Keywords

These keywords were added by machine and not by the authors. This process is experimental and the keywords may be updated as the learning algorithm improves.

Introduction

Conducting dietary exposure assessment (E) consists in combining deterministically or probabilistically food consumption figures (Q) with concentrations (C) of a given chemical substance in a number of foods or food categories. To be compared with the acceptable daily intake or another health-based reference value, the exposure is then divided by the number of days of the survey (n) and by the body weight for individuals (bw). The basic formula is therefore:

$$ {E}_{i}=\frac{1}{{n}_{i}b{w}_{i}}{\displaystyle \sum _{k}{\displaystyle \sum _{t}{Q}_{i,t,k}{C}_{i,t,k}}}$$

Occurrence data can be obtained either from control and monitoring programs or from a total diet study (TDS). In both cases, data reported to be below the limit of detection (LOD), often called ‘non-detects’ or ‘left-censored data’, are likely to have a critical influence on the results of the assessment. The LOD and limit of quantification (LOQ) also known as “limit of determination” are of special importance for exposure estimations in risk assessments as they determine the minimum value that can be detected and quantified, respectively. It should be noticed that many definitions of LOD and LOQ have been suggested over time in different analytical areas. The LOD represents the minimum concentration or mass of an analyte that can be detected with a given confidence for a given analytical procedure. More formally, the LOD can be defined as the lowest concentration level that can be determined to be statistically different from a blank [1], customarily set using confidence levels equal to 95 % or 99 %. Similarly, the LOQ is the minimum concentration or mass of the analyte that can be quantified with acceptable accuracy and precision [1], given that at this level the analyte is considered to be present. In the Australian TDS, this has been defined with slightly different criteria as the limit of reporting (LOR) (see Chap. 20 – The Australian Experience in Total Diet Studies).

- - - -

◆ TASK SET:
1 - According to the passage on dietary exposure assessment, what does the abbreviation LOQ stand for?
2 - Quote the lines of the records starting with the line that contains "Retail [menuitem] (1004, 128)" and going on through the line that contains "Description [tab] (206, 615)".
The text and the records come from unrelated sources.

◆ Click-target data:
- - - -

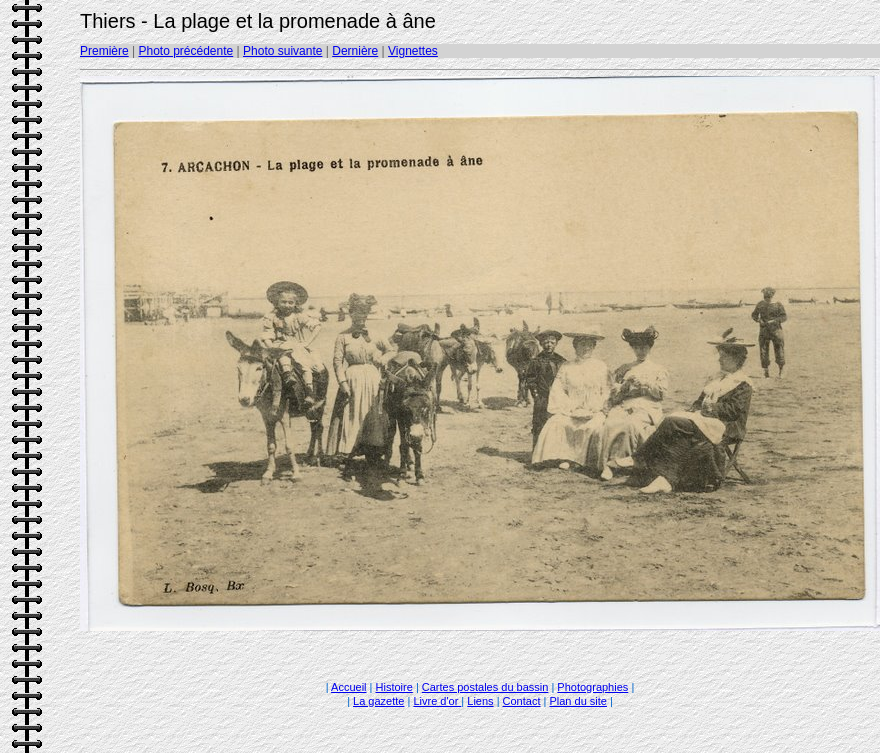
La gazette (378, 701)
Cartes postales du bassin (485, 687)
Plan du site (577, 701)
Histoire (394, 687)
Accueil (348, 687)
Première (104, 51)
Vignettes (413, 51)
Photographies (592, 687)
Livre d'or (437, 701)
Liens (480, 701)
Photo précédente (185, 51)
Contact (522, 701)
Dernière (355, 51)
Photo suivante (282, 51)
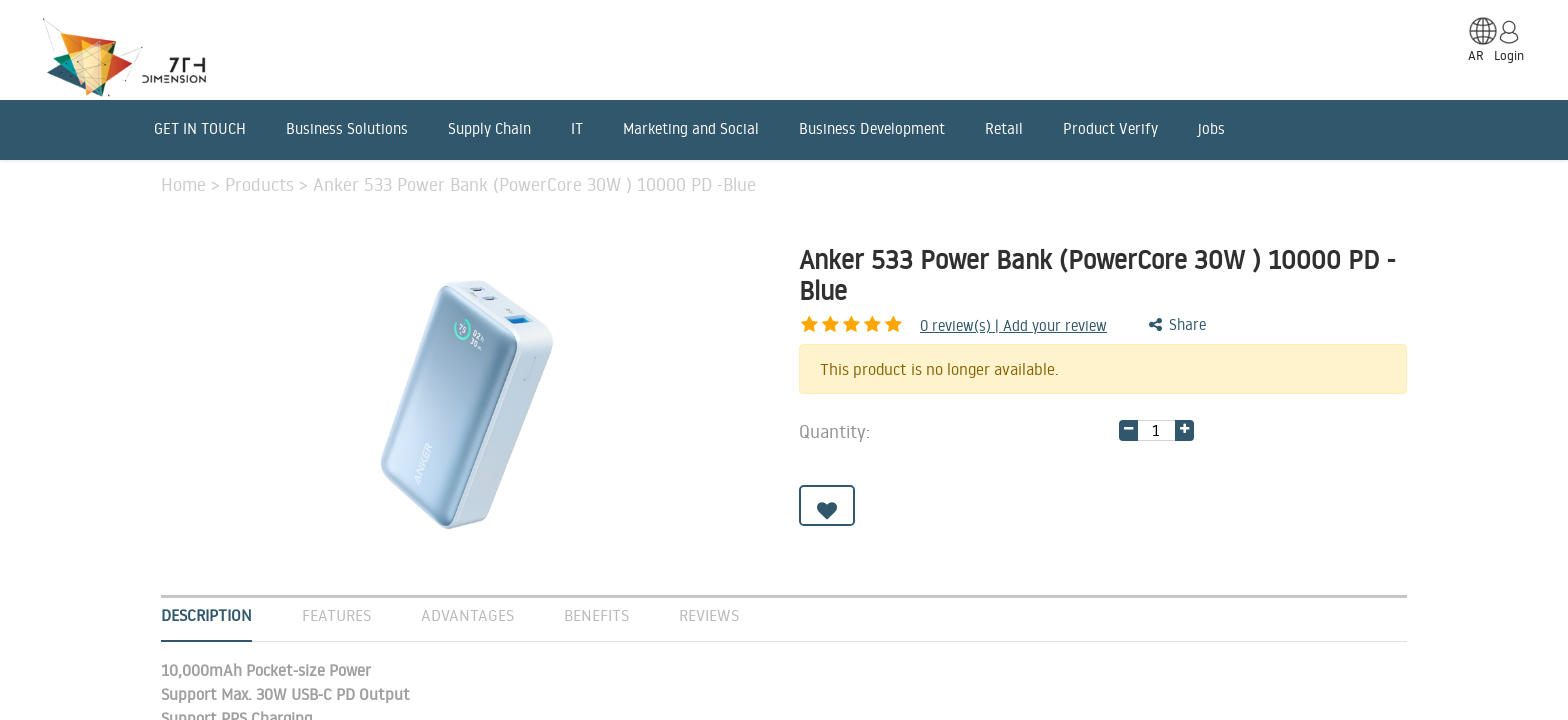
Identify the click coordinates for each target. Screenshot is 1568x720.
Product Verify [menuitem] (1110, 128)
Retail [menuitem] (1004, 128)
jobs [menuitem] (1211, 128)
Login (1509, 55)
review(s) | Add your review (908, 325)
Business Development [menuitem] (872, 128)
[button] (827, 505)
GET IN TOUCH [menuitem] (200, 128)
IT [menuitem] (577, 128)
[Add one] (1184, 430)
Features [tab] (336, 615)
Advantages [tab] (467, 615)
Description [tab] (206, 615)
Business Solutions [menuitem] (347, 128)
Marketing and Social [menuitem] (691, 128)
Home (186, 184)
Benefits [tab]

- - - -

◆ THE RESULTS:
1 - Limit of quantification.

2 -
Retail [menuitem] (1004, 128)
jobs [menuitem] (1211, 128)
Login (1509, 55)
review(s) | Add your review (908, 325)
Business Development [menuitem] (872, 128)
[button] (827, 505)
GET IN TOUCH [menuitem] (200, 128)
IT [menuitem] (577, 128)
[Add one] (1184, 430)
Features [tab] (336, 615)
Advantages [tab] (467, 615)
Description [tab] (206, 615)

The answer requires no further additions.